## YOUR TASK
Search the data for the word "button" and copy out every line that has it.

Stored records
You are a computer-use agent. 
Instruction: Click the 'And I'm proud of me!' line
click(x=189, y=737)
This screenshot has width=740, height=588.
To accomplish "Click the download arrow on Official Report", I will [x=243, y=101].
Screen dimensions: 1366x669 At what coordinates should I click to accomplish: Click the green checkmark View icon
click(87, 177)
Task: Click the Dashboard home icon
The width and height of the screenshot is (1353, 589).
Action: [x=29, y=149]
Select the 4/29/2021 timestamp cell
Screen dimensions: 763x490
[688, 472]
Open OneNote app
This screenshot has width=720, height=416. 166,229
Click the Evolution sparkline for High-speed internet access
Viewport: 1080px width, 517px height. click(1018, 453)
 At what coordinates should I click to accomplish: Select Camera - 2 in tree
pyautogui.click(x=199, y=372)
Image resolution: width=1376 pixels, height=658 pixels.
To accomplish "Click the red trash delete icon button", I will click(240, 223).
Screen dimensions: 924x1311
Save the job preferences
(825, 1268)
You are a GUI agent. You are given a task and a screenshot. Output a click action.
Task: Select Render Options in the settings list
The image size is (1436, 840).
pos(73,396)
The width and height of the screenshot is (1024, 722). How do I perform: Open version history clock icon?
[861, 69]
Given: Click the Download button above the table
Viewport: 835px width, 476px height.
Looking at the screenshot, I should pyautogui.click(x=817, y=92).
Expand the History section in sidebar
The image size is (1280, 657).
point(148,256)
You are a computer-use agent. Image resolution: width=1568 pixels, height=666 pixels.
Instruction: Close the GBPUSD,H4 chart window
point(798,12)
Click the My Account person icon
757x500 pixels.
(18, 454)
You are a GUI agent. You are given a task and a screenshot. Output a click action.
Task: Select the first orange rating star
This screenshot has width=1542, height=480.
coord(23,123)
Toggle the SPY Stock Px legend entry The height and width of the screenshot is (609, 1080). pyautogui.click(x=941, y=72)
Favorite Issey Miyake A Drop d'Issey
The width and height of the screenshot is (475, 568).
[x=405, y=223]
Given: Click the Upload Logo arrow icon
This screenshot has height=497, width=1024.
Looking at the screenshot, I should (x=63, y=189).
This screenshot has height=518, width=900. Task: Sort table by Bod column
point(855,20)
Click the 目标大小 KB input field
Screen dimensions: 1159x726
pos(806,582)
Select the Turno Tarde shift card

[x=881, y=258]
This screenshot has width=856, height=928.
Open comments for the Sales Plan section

## RESPONSE BOX
To accomplish "Click the red trash delete icon button", I will click(240, 223).
Given: Click the Download button above the table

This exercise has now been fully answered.